Saved entries
+++

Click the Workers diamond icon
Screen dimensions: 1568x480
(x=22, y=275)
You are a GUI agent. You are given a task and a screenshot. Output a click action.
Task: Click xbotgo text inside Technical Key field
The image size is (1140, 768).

+++

→ Work task
Retype every entry above, word for word.

→ Solution
Click the Workers diamond icon
Screen dimensions: 1568x480
(x=22, y=275)
You are a GUI agent. You are given a task and a screenshot. Output a click action.
Task: Click xbotgo text inside Technical Key field
The image size is (1140, 768).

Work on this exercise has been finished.